PROBLEM STATEMENT:
Word for word, write out all of the data below.

DATA FOR THIS TASK:
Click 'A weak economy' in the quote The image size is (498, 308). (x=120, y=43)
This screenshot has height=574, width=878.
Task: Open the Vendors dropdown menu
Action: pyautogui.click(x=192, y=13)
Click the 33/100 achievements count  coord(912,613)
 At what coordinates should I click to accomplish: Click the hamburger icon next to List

OUTPUT:
Click 'A weak economy' in the quote The image size is (498, 308). (x=120, y=43)
This screenshot has height=574, width=878.
Task: Open the Vendors dropdown menu
Action: pyautogui.click(x=192, y=13)
Click the 33/100 achievements count  coord(912,613)
 At what coordinates should I click to accomplish: Click the hamburger icon next to List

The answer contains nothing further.